==== Material shown

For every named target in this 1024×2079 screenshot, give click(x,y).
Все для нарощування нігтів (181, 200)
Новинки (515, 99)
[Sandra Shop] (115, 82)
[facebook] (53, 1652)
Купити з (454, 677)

========
==== Material shown

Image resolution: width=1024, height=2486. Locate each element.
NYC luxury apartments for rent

========
==== Material shown

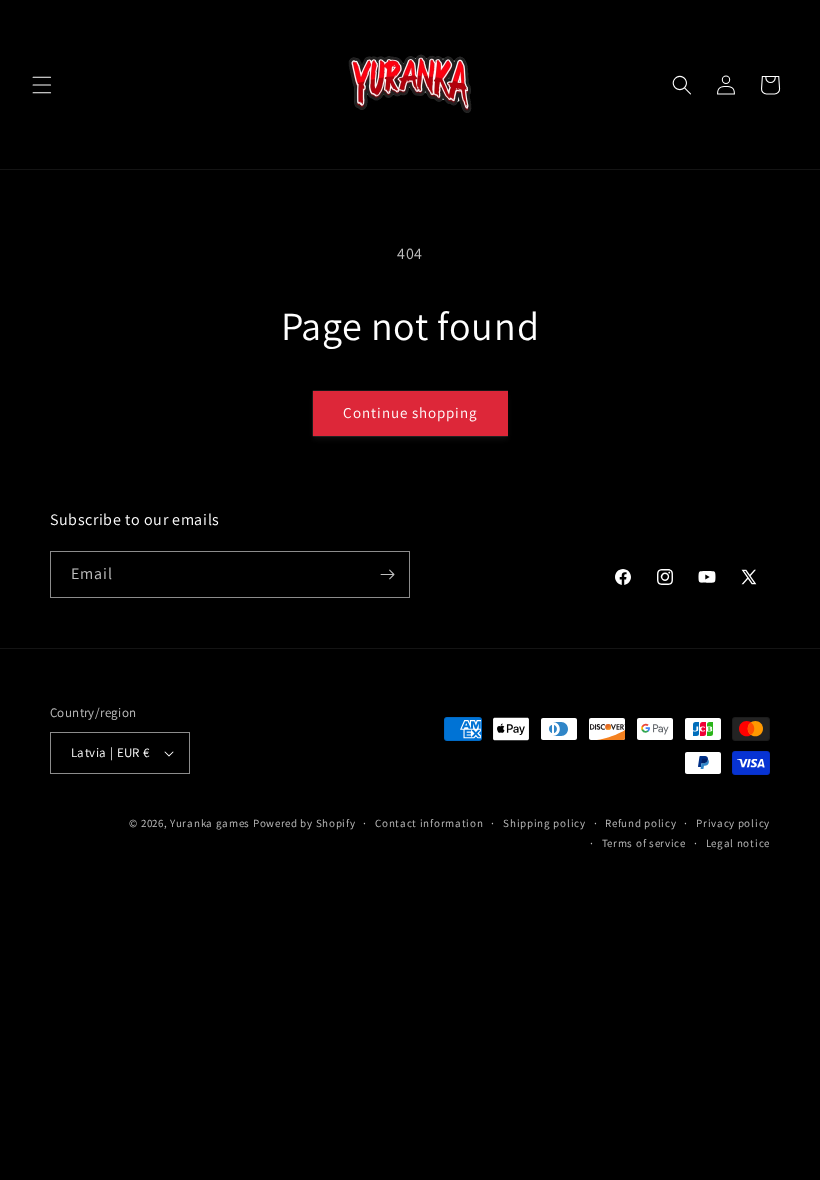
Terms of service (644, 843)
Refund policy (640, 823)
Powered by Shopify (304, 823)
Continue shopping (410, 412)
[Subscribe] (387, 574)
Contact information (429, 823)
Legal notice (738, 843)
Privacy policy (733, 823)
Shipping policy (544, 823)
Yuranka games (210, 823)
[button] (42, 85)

========

From the entries above, print the lines beginning at the one with "Terms of service (644, 843)" and stopping after the one with "[button] (42, 85)", exactly as written and with nothing else.

- [Written response]:
Terms of service (644, 843)
Refund policy (640, 823)
Powered by Shopify (304, 823)
Continue shopping (410, 412)
[Subscribe] (387, 574)
Contact information (429, 823)
Legal notice (738, 843)
Privacy policy (733, 823)
Shipping policy (544, 823)
Yuranka games (210, 823)
[button] (42, 85)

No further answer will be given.